■ 抜粋
────────────────────────────────────────

NO.605
「カササギ殺人事件」
著者: アンソニー・ホロヴィッツ
訳者:山田蘭
読了日:2020年11月28日

特徴:
この小説は2重構造になっていまる
上巻は、虚構の中の虚構世界の推理物語になっています
下巻は、虚構の中の現実世界で起こる事件を推理する
つまり二つの世界に、それぞれ探偵、又は探偵役が居り捜査を行い
読者は、その二つ世界には密接なつながりがあることを知る
上巻での解答を知るには、下巻の世界の謎解きが必要であり
同様に、下巻での世界の結末には上巻の世界の欠けたピースが必要なのです

読後の率直な感想:
まず、自分の得意としていない海外ミステリーの上下巻に及ぶ長編小説を読み切ったことに満足感があります
さらに、この度の読書が、これまでに体験したことがないようなモノであったことに独特の高揚感と達成感がありました

読中に思ったいろいろ:
冒頭からアンソニー・ホロヴィッツ著の作品のはずなのに、アラン・コンウェイ著となっていることに困惑し、とりあえず読むことを強いられた
上巻を読む際に苦労したのが、虚構の世界の事件の関係者の多さと、出来事の時系列の混乱でした
作中に登場する人々は何月何日の何時にどこでどうしたとは証言しないために、読者はメモを取らずには把握するのが難しい(実際私はカレンダーのようなメモに書いて頭を整理しました)

────────────────────────────────────────

■ 問題と課題
(a) 「カササギ殺人事件」の読書記録に出てくる人名をすべて書き出してください。
(b) 「カササギ殺人事件」の読書記録をもとに、次の問いに答えてください。
(i) 読了日はいつですか。
(ii) 上巻を読むときに苦労したのはどんな点ですか。
(iii) 書き手は頭を整理するために何をしましたか。
(c) 「カササギ殺人事件」の読書記録を、最後の文のあとから書き継いでください。

■ 提供データ
────────────────────────────────────────

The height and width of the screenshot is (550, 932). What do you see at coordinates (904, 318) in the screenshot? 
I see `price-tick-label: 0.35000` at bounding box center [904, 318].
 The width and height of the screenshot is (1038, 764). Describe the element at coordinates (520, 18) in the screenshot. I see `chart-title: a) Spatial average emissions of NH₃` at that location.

────────────────────────────────────────

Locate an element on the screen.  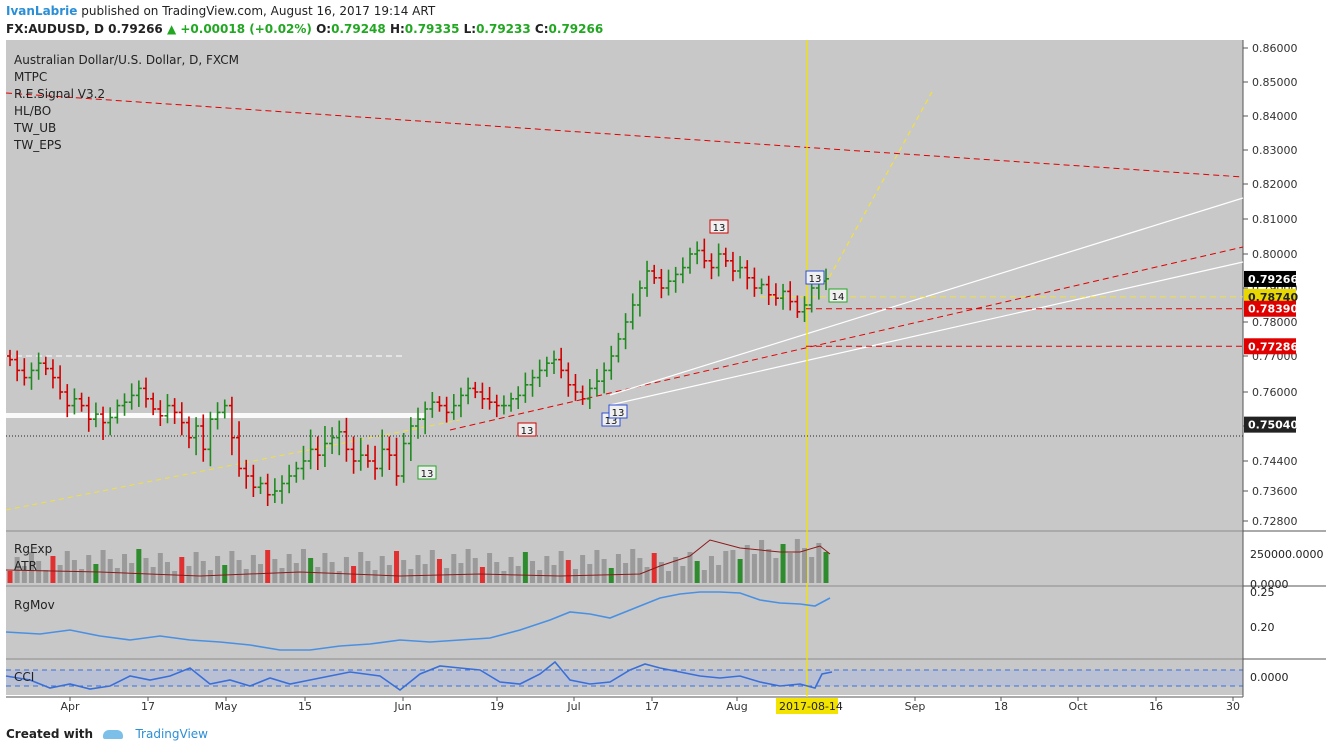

────────────────────────────────────────

■ 練習問題の解答
(a)
アンソニー・ホロヴィッツ
山田蘭
アラン・コンウェイ

(b)
(i) 2020年11月28日
(ii) 虚構の世界の事件の関係者が多いことと、出来事の時系列が混乱していること
(iii) カレンダーのようなメモに書いた

(c)
そして、上巻の最後には作中の探偵が意味深なセリフを吐いて下巻へつづく
真相を早く知りたい読者は、探偵の次に続く言葉を求めているのにもかかわらず、下巻は別の世界へいざなわれる
モヤモヤとお預けを食らった状態のまま、次は素人探偵の話の世界を旅することとなり、下巻中盤がこの小説の「耐え」のポイントでしょう

おすすめな対象読者は:
この度、私もこんな名作を読書できたことをうれしく思っていますが、ミステリー好きなら多少の苦労を惜しまないなら、どんな方でも読んでみた方がいいと思う価値のある作品だと思います
単純に誰が犯人か当てる楽しみだけでもいいのではないでしょうか
ゆえに、どんな読者も試してみて、向き不向きを検証してみるのもありだと思います

不満な点:
読者の中には、上巻は好きだけど下巻がどうな~という人もいるのではないでしょうか
下巻の主人公が好きになれなかったり、下巻の犯人が明らかにはじめから怪しかったり、現実の一般人が探偵のような行動をとることの不自然さを感じてしまう
読者は虚構の中だという暗示の中では、探偵役が事件関係者に問いただす行為が至極当たり前だと感じるのに、それが現実世界の出来事だと思うと妙にありえない行動に思えるのです
それは小説の中でも、主人公が現実と小説の世界の違いについて語られている部分もありますが、最後の方のシーンで、殺人を犯すという行為へのハードルの低さが不自然に思えて違和感さえ思いました


ページ数
上360 下375(文庫)
読みやすさ
2(満点3)
わかりやすさ
2(満点3)
ストーリー
3(満点3)
テンポの良さ
2(満点3)
意外性
3(満点3)
私個人の好み
4(満点5)
合計
16(満点20)

2020年37作品目

つぶやき:
海外ミステリーの魅力を少しずつですが、理解できて来たように思えてうれしいです
どんどん他の作品の魅力も発見したい


次に読む本:
綿矢りさ 著 「インストール」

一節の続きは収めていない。